Acoustic neural networks: Identifying design principles and exploring physical feasibility
Ivan Kalthoff, Marcel Rey, Raphael Wittkowski
TL;DR
This work proposes a digital-twin framework for acoustic neural networks that constrains computation to passive, non-negative acoustic operations, with weights in $[0,1]$ and activations compatible with intensity-based signals. It develops three architectures—RNNs, hierarchical subsampling RNNs (HSRNNs), and SincHSRNNs with learnable sinc front ends—and evaluates them on AudioMNIST, demonstrating that a physically realizable SincHSRNN can reach up to approximately $95\%$ test accuracy at 8 kHz while preserving interpretability through bandpass filters. The study reveals general design principles, including the benefits of non-negativity as regularization, the necessity of hierarchical temporal integration, and the value of frequency-selective preprocessing for acoustic implementations.

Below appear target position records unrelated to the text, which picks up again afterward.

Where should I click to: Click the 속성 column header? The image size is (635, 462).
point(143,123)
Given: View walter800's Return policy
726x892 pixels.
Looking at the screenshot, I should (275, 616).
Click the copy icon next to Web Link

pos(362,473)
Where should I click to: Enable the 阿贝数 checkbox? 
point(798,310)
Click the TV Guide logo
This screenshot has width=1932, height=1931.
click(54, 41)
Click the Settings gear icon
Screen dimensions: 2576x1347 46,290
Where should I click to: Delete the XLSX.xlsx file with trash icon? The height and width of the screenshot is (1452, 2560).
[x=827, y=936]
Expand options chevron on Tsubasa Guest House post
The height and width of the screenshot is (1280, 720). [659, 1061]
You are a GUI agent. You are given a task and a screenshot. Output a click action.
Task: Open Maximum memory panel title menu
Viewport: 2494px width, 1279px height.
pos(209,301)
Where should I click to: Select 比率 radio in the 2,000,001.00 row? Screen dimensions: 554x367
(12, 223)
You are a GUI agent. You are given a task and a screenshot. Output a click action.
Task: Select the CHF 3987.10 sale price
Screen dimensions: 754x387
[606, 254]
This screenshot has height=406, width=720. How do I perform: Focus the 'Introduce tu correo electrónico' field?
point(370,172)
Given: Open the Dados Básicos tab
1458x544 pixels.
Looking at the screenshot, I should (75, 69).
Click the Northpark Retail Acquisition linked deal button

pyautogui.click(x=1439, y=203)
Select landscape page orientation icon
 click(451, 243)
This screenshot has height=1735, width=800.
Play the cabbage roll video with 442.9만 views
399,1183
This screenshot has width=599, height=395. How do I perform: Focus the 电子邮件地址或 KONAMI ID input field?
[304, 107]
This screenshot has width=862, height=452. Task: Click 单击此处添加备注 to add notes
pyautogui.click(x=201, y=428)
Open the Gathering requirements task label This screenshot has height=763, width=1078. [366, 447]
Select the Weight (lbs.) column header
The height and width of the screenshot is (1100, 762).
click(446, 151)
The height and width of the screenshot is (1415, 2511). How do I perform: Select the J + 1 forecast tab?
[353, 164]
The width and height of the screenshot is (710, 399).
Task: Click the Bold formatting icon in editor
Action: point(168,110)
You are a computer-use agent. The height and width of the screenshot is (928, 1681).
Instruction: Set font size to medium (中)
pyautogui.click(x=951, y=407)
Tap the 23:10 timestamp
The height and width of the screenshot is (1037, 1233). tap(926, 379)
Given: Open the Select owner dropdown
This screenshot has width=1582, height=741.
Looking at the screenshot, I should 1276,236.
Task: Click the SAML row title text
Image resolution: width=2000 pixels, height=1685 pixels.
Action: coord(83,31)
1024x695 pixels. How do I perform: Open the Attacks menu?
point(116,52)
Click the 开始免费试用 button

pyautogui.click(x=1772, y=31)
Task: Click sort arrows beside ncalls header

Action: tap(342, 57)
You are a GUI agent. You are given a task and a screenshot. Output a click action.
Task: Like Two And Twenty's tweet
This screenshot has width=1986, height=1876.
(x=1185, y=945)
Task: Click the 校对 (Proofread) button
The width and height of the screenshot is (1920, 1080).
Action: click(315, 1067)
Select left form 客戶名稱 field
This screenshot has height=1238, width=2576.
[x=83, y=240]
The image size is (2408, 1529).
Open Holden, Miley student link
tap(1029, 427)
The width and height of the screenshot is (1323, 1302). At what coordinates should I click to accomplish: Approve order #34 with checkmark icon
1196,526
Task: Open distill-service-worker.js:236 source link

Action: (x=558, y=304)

By mapping learned parameters to measurable attenuation and transmission, the work outlines a concrete pathway toward low-power, wave-based neural computing and direct analog acoustic processing at the edge.
Abstract
Wave-guide-based physical systems provide a promising route toward energy-efficient analog computing beyond traditional electronics. Within this landscape, acoustic neural networks represent a promising approach for achieving low-power computation in environments where electronics are inefficient or limited, yet their systematic design has remained largely unexplored. Here we introduce a framework for designing and simulating acoustic neural networks, which perform computation through the propagation of sound waves. Using a digital-twin approach, we train conventional neural network architectures under physically motivated constraints including non-negative signals and weights, the absence of bias terms, and nonlinearities compatible with intensity-based, non-negative acoustic signals. Our work provides a general framework for acoustic neural networks that connects learnable network components directly to physically measurable acoustic properties, enabling the systematic design of realizable acoustic computing systems. We demonstrate that constrained recurrent and hierarchical architectures can perform accurate speech classification, and we propose the SincHSRNN, a hybrid model that combines learnable acoustic bandpass filters with hierarchical temporal processing. The SincHSRNN achieves up to 95% accuracy on the AudioMNIST dataset while remaining compatible with passive acoustic components. Beyond computational performance, the learned parameters correspond to measurable material and geometric properties such as attenuation and transmission. Our results establish general design principles for physically realizable acoustic neural networks and outline a pathway toward low-power, wave-based neural computing.